For school staff reading this now I just want to normalise the feelings you will all no doubt be having at the moment. You may be feeling anxious, exhausted, energised, happy, sad, drained, tearful, angry, irritated, numb.... all of these feelings are normal and part of how we are coping during this quarantine period.
This is your first few days of delivering the on-line curriculum - you have all pulled together to keep our children's education consistent and valued in these extraordinary times and that takes a huge amount of cognitive and emotional demands on you. I know teachers can all deal with the cognitive load but I want to explore the emotional demands right now.

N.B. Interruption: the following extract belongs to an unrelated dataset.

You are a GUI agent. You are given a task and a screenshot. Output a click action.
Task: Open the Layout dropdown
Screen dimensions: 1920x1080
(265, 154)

In psychological terms there is a theory that explores how life can bring up 'parallel processes'. On a global scale we are managing uncertainty, fear, and physical disconnection - take a moment to notice where you feel that inside of you. Now take a moment to explore how you feel in your professional roles and personal lives... If any of these feelings are similar this is where the parallel process is happening. At times parallel process can feel overwhelming and can lead you to try and find a source for all these overwhelming feelings. Peel back the layers and take time to acknowledge that it is OK to feel overwhelmed. You are not alone. Take comfort that on some level everyone is feeling this right now. COVID19 is traumatising on many levels and we will need to understand the impact on ourselves before we can offer support to our pupils.
It is SO important you have time to take care of your own wellbeing. Regulated adults are what dis-regulated children need. What do you find is helping you? We will all be very different and that is why wellbeing has to be individual, something we can each feel and experience. Have a look at the 5 ways to Wellbeing and really make time for some of the suggested activities here.
On-line work uses a greater amount of our energy and we can suffer with focus fatigue and freedom freeze - therapists working on-line appreciate this and have regular Supervision to explore the many feelings that may come up during this work. Watch this video to understand how this can impact us all, not just therapists, whilst working on-line.
Having support in place for yourselves and your school community will be essential during this period of on-line teaching and learning. Reach out and connect with your colleagues, supports available and organisations such as Education Support. I am part of a school wellbeing network which offers regular newsletters and meetings for any school staff that support pupil mental health and wellbeing - we always welcome new members! Healthy relationships and connection is so vital when working with trauma - let's stay connected.